INFORMATION & CONSENT:
Provided patient with a leaflet on managing coughs and colds. Discussed the benefits and risks of symptomatic treatment. Patient verbalised understanding and gave consent for the management plan.
SAFETY NETTING:
Advised to seek immediate medical attention if they develop difficulty breathing, chest pain, or start coughing up blood. Advised to contact the surgery if symptoms do not improve within a week.
FOLLOW-UP:
No follow-up required unless symptoms worsen or as per safety netting advice. Advised to contact the surgery if symptoms do not improve within a week.
["This consultation was documented using ambient scribe technology. The note has been reviewed and approved by [insert name of clinician]."]
PRESENTING COMPLAINT:
[Brief statement of why the patient attended the consultation, ensuring that multiple presenting complaints are kept separate unless they are clearly linked] (Only include if explicitly mentioned in transcript, context or clinical note, else omit section entirely.)
HISTORY:
[Concise relevant history including duration, severity, associated symptoms, relevant past medical history, and current medications pertaining to the presenting complaint] (Only include if explicitly mentioned in transcript, context or clinical note, else omit section entirely.)
ICE (Ideas, Concerns, Expectations):
[Document the patient's own understanding of their condition, what they are worried about, and what they hoped to achieve from the consultation, using the ICE format as separate lines] (Only include if explicitly mentioned in transcript, context or clinical note, else omit section entirely.)
RELEVANT NEGATIVES:
[Document important symptoms checked and ruled out, including any red flags that were excluded. If cancer is a possibility, specifically reference any NG12 symptoms or signs that were present or absent] (Only include if explicitly mentioned in transcript, context or clinical note, else omit section entirely.)
EXAMINATION:
[Clinical findings from the examination, or state "Not examined" if no examination was performed] (Only include if explicitly mentioned in transcript, context or clinical note, else omit section entirely.)

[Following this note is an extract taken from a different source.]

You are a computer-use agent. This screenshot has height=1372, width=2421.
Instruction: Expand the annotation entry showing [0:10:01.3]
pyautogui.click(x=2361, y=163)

QUALITY INDICATORS (when relevant):
[Include details of smoking status, alcohol consumption, Body Mass Index (BMI), Blood pressure, or any other relevant quality/lifestyle indicators pertinent to the consultation] (Only include if explicitly mentioned in transcript, context or clinical note, else omit section entirely.)
MANAGEMENT/PLAN:
[Include details of advice given to the patient, investigations ordered, and any referrals made, use bullet points (Only include if explicitly mentioned in transcript, context or clinical note, else omit section entirely.)
PRESCRIPTIONS:
[List any medications prescribed in the format: Drug name, dose, frequency, duration, quantity] (Only include if explicitly mentioned in transcript, context or clinical note, else omit section entirely.)
INFORMATION & CONSENT:
[Document any information or leaflets given, discussions about treatment options, and shared decision-making processes] (Only include if explicitly mentioned in transcript, context or clinical note, else omit section entirely.)
SAFETY NETTING:
[Specific advice provided to the patient on symptoms to watch for and when/how to seek further help, including timeframes and contact methods] (Only include if explicitly mentioned in transcript, context or clinical note, else omit section entirely.)
FOLLOW-UP:
[Clear arrangements for follow-up with specific timeframes] (Only include if explicitly mentioned in transcript, context or clinical note, else omit section entirely.)
(Never come up with your own patient details, assessment, plan, interventions, evaluation, and plan for continuing care - use only the transcript, contextual notes or clinical note as a reference for the information included in your note. If any information related to a placeholder has not been explicitly mentioned in the transcript, contextual notes or clinical note, you must not state the information has not been explicitly mentioned in your output, just leave the relevant placeholder or omit the placeholder completely.) (Use as many lines, paragraphs or bullet points, depending on the format, as needed to capture all the relevant information from the transcript.)